Additional PBPK models further suggest an increased risk of DDI with ibrutinib compared with acalabrutinib when dosed with other P-gp substrates. The simulated DDI between ibrutinib and venetoclax in the current study confirms the PK results of a prior study of ibrutinib plus venetoclax in patients with chronic lymphocytic leukemia or small lymphocytic leukemia (NCT02910583) in which venetoclax AUC was higher when coadministered with ibrutinib compared with historical data for single-agent venetoclax [39]. However, caution should be used when interpreting the observed data showing DDI with different agent combinations in Fig. 4, as the data are derived from clinical studies, not dedicated DDI studies. As such, several aspects of the source studies that could potentially affect drug metabolism may not be well captured or may not be available. To our knowledge, clinical data on AE incidence with venetoclax administered in combination with ibrutinib compared with venetoclax alone are not available. Similar results were generated when interactions between the P-gp substrate digoxin and ibrutinib were simulated. However, when venetoclax or digoxin administration was simulated in the presence of acalabrutinib 100 mg BID, no increase in substrate exposure was observed, suggesting minimal DDI risk when acalabrutinib is given concomitantly with P-gp substrates. These simulations also confirm the PK results of an ongoing study of acalabrutinib in combination with venetoclax and obinutuzumab or rituximab in patients with treatment-naïve or relapsed/refractory chronic lymphocytic leukemia (NCT02296918) in which no increase in the venetoclax peak serum concentration or AUC ratio was observed in combination with acalabrutinib, as shown in Fig. 4.

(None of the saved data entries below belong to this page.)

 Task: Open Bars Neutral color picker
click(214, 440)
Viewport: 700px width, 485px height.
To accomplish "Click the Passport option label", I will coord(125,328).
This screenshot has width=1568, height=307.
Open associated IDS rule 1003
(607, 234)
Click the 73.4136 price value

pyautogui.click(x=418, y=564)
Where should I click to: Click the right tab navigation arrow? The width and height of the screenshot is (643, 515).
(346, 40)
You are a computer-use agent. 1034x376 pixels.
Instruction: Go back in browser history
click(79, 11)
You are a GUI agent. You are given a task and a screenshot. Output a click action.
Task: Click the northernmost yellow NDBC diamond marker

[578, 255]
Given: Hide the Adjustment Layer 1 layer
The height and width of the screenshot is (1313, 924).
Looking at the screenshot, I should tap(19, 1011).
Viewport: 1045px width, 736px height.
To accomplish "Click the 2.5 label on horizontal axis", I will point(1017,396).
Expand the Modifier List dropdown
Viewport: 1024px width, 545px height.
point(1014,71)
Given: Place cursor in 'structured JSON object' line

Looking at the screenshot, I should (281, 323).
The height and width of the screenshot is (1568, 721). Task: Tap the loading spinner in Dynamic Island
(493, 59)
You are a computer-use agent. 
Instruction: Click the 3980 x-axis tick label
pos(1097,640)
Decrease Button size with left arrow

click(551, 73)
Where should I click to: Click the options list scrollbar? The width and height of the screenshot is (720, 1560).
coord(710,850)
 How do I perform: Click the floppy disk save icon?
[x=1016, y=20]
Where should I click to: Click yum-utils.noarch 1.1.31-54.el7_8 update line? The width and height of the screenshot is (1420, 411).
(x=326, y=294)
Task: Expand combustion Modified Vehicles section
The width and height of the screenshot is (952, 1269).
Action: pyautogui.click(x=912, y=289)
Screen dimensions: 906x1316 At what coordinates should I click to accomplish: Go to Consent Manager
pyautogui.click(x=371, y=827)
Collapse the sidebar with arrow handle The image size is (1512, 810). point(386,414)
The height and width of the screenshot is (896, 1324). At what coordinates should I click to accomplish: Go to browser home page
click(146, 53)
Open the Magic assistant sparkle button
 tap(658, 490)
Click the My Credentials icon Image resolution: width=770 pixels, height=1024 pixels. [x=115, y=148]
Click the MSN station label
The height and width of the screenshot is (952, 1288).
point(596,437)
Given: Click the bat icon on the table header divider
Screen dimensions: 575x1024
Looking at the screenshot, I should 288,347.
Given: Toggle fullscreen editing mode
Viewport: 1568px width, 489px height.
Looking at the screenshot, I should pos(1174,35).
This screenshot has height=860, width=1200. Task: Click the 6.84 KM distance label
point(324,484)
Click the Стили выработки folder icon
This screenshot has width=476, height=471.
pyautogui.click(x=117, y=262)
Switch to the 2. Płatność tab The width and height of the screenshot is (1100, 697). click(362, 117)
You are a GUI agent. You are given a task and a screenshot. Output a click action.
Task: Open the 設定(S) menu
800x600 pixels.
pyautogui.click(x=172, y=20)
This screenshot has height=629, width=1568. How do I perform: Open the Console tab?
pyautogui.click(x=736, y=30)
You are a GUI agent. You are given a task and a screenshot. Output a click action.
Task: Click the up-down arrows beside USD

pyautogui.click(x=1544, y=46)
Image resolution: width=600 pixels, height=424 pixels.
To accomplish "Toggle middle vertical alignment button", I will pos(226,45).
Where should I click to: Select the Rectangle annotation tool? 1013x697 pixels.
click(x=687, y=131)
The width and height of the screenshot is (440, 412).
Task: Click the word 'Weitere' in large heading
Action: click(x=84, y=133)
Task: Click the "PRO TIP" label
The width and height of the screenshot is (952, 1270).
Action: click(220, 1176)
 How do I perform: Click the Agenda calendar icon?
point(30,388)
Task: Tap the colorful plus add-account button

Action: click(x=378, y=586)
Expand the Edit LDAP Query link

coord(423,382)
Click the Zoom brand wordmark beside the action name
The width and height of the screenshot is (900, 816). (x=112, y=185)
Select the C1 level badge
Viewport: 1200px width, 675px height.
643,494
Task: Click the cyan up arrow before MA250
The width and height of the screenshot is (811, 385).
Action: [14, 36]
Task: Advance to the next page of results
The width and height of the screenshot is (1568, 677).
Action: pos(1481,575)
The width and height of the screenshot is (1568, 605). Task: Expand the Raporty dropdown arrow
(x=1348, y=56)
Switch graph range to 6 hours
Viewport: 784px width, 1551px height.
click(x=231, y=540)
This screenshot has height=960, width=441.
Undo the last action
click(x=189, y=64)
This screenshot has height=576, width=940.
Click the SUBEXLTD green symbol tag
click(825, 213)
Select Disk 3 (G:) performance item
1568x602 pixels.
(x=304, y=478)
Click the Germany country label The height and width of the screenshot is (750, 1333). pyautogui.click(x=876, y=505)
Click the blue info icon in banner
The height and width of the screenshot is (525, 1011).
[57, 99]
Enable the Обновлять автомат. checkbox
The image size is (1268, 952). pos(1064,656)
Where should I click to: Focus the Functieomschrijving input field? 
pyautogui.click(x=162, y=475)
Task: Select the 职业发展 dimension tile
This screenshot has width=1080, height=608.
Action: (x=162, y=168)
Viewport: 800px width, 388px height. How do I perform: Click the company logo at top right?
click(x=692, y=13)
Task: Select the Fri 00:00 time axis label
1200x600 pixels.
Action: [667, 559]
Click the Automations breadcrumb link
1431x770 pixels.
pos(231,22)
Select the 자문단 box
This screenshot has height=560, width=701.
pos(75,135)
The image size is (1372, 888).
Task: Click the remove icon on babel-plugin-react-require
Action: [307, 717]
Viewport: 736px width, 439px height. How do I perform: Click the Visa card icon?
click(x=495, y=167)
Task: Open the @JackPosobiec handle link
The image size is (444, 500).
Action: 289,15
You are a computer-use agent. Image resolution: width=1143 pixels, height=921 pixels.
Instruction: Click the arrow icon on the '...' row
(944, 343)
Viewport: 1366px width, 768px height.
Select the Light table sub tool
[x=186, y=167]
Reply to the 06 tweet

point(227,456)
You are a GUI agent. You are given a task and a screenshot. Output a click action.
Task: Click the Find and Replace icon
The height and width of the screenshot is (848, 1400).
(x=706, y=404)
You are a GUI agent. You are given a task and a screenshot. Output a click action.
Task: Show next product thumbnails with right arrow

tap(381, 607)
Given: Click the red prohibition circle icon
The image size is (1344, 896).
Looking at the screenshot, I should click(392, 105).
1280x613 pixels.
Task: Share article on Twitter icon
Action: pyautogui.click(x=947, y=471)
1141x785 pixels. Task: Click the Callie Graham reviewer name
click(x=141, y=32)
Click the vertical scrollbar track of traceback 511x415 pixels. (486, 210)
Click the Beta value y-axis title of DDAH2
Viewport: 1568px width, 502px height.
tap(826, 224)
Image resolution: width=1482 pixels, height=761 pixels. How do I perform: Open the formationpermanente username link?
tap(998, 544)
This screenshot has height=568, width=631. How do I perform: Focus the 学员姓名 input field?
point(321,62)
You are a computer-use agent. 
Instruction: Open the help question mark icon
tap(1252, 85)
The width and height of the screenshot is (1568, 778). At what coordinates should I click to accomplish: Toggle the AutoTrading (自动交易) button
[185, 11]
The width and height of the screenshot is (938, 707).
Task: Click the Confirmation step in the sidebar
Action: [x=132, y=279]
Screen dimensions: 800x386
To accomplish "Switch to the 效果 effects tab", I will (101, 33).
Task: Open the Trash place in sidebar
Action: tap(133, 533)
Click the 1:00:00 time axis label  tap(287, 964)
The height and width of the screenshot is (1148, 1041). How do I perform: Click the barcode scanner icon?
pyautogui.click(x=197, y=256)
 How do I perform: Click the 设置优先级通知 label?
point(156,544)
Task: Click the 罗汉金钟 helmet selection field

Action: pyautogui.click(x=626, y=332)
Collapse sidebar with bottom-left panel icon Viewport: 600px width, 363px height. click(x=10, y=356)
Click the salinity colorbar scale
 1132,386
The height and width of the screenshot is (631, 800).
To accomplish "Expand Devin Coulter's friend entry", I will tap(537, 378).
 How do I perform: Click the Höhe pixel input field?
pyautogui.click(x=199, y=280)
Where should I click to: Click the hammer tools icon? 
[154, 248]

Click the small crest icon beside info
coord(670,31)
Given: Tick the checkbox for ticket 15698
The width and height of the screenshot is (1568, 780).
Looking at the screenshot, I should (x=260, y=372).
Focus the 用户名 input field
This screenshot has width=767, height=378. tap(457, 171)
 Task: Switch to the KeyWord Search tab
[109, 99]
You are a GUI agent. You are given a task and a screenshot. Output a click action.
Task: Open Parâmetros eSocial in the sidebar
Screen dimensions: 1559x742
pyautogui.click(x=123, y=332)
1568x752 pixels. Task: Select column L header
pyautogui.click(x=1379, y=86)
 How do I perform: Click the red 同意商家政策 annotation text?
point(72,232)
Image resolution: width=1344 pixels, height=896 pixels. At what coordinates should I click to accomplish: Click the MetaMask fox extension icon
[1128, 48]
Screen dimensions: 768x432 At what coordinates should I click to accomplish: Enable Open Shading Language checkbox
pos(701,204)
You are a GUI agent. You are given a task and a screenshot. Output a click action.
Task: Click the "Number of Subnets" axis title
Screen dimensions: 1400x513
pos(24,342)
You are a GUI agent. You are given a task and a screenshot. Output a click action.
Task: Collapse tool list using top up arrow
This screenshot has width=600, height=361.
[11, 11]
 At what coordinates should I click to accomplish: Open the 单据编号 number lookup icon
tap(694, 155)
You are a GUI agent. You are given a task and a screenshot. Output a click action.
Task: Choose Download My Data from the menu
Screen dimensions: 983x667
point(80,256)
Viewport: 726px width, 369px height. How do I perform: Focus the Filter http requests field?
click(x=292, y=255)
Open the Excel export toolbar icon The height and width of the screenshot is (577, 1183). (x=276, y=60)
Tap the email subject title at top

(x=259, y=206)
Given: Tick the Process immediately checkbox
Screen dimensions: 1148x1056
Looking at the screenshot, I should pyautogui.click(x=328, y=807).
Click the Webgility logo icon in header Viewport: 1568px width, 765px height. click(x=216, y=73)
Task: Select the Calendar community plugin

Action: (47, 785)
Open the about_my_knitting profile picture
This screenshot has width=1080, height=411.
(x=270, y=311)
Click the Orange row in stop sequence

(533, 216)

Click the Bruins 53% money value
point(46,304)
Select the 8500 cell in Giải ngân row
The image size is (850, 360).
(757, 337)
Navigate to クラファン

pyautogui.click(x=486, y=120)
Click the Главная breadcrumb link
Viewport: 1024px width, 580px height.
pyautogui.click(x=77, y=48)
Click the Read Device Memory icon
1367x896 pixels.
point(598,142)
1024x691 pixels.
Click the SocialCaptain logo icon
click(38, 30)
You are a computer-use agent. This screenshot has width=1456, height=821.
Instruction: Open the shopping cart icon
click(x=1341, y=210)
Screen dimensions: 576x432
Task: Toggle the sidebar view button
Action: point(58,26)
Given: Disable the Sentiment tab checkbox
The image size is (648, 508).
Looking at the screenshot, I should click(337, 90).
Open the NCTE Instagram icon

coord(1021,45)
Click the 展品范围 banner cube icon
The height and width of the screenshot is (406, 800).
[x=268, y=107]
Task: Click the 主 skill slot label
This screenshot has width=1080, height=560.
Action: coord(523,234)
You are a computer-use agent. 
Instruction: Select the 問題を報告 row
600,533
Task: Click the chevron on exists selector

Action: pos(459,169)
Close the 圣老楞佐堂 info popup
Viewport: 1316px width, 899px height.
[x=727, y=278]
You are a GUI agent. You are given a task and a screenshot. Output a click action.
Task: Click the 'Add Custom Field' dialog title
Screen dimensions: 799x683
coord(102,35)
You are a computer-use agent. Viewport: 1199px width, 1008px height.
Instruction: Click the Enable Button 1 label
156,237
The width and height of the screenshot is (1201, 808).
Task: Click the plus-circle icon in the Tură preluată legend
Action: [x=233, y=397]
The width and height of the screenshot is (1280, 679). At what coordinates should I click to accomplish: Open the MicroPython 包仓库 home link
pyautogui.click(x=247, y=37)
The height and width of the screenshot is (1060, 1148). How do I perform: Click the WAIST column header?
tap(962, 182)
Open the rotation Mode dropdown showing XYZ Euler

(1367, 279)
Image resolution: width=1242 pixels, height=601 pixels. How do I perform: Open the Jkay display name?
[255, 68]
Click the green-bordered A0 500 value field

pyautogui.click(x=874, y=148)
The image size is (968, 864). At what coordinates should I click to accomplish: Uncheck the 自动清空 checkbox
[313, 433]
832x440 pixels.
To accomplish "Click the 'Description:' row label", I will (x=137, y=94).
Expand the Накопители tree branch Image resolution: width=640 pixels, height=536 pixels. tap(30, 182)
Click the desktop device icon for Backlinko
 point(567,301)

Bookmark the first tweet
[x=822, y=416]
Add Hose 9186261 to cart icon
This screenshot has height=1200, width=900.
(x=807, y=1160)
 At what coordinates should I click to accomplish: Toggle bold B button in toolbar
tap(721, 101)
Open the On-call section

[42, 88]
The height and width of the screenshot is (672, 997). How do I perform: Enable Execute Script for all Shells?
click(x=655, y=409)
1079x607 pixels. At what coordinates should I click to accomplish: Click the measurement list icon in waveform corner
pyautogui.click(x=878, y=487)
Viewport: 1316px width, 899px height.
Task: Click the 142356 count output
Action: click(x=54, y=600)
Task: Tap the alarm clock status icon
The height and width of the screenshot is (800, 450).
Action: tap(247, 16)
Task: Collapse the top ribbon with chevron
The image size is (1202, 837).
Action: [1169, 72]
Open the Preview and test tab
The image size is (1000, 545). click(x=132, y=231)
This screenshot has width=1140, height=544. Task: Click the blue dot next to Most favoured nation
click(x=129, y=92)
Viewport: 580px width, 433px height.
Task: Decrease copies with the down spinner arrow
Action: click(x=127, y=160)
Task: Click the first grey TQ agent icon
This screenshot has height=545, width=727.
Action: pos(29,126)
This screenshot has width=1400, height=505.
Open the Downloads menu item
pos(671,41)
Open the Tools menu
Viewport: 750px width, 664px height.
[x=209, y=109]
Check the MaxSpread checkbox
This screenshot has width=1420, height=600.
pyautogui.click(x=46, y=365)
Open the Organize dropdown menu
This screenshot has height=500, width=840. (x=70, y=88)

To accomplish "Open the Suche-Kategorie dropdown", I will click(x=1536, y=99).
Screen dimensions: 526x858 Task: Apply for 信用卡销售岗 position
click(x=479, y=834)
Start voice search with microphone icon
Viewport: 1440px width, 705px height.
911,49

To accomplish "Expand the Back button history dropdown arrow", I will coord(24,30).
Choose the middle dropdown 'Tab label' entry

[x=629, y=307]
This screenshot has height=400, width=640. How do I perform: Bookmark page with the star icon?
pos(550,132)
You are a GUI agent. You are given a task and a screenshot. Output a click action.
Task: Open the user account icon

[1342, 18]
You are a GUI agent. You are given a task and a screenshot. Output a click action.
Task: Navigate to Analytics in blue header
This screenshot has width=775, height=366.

Based on these overall results, there is no reason to anticipate an increased risk of VIPN in patients treated with acalabrutinib and R-CHOP. Further studies examining the effects of vincristine binding to tubulin [48] and on vincristine distribution and DDI will be explored to more fully elucidate factors increasing the risk of VIPN. Additionally, the two ongoing studies assessing acalabrutinib in combination with R-CHOP regimens (NCT03571308, NCT04002947) will provide further information regarding the safety profile of therapies combining acalabrutinib and vincristine.

Conclusions

Prospective simulations using a vincristine mechanistic PBPK model are potentially useful for identifying drug combinations leading to a greater risk of VIPN due to P-gp inhibition. Our modeling suggests that vincristine muscle tissue concentrations increase when dosed with the P-gp inhibitor ibrutinib but not with acalabrutinib. Additional modeling suggests that the subsequent risk of VIPN with vincristine concentrations could be even higher in patients who are homozygous for the CYP3A5 non-expressor genotype (*3/*3) following combination treatment with R-CHOP and a P-gp inhibitor. Based on these results, no increased risk of VIPN with acalabrutinib and R-CHOP combination therapy is expected. Extrapolation of the developed model to other P-gp substrates suggests a potential DDI risk when venetoclax is coadministered with ibrutinib, but not with acalabrutinib.